§ **About this exercise**
In these records, how many lines contain "Given"? Please reply with the number only.

§ **Records to process**
• • • • • • •
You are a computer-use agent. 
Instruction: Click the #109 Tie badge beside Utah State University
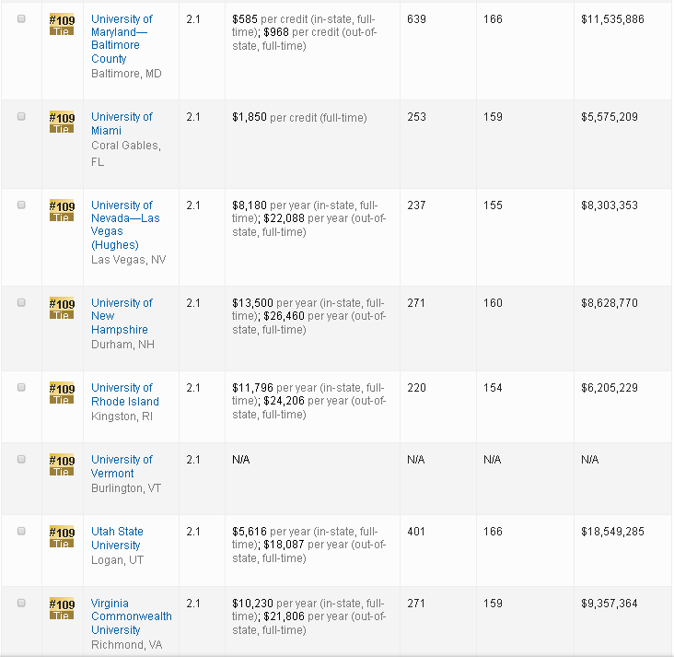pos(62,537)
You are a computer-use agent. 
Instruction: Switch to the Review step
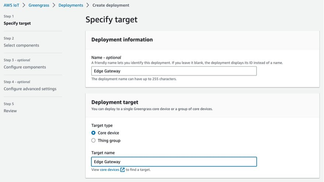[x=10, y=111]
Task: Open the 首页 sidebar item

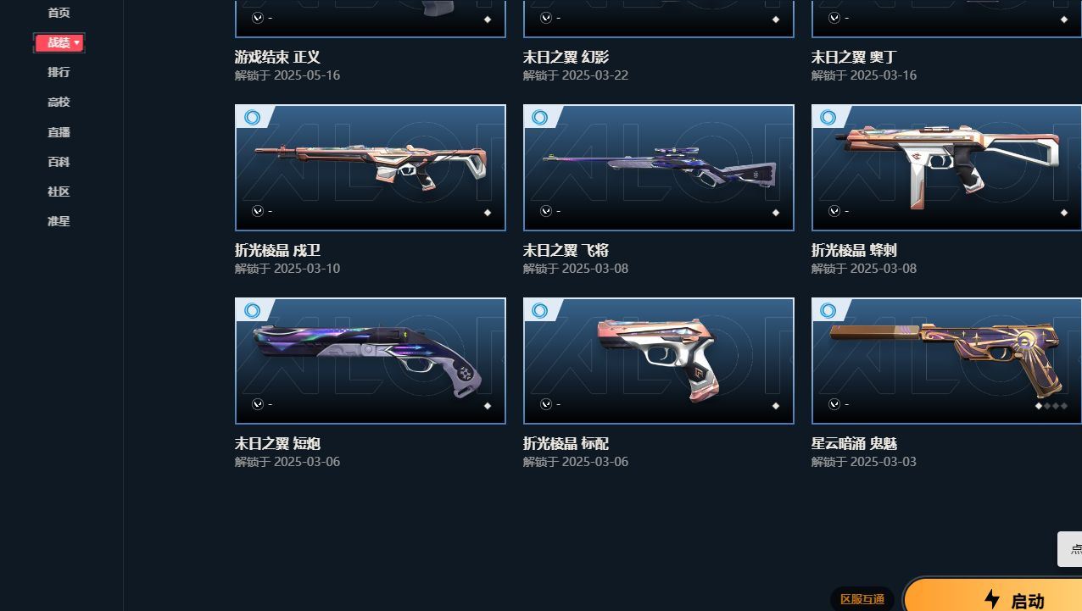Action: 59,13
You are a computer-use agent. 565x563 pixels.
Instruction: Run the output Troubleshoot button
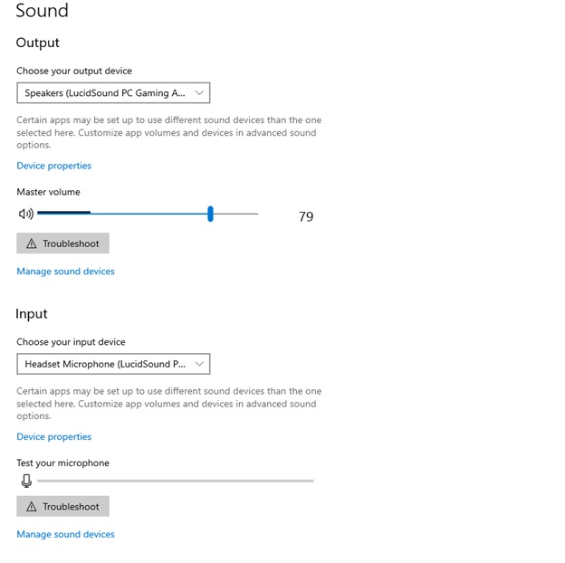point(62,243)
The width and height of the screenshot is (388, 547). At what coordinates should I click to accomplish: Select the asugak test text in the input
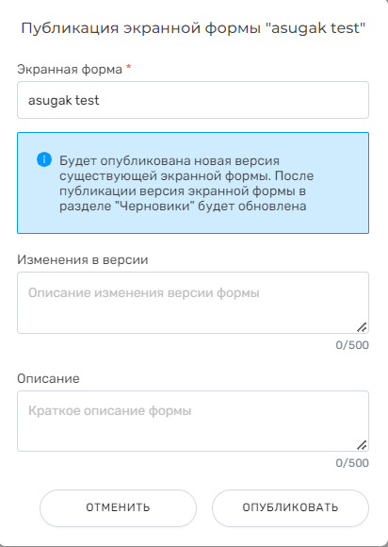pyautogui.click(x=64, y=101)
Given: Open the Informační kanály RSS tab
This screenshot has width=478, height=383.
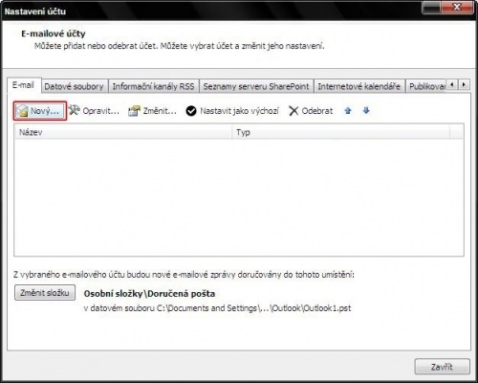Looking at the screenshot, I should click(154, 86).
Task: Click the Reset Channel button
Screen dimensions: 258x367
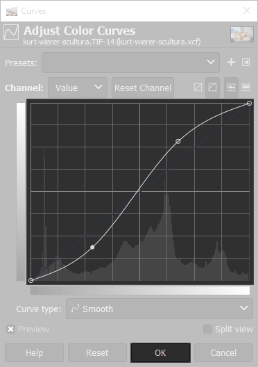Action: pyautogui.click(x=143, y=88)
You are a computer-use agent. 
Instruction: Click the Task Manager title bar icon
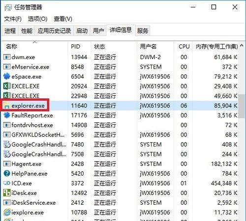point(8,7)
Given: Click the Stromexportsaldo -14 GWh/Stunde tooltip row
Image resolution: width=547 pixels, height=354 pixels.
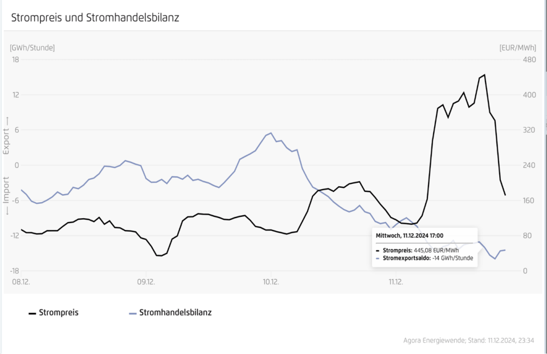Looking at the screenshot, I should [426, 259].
• • • • • • •
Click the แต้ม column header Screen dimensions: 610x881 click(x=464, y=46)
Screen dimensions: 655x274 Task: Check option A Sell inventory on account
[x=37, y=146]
• • • • • • •
§ **Output of the exercise**
2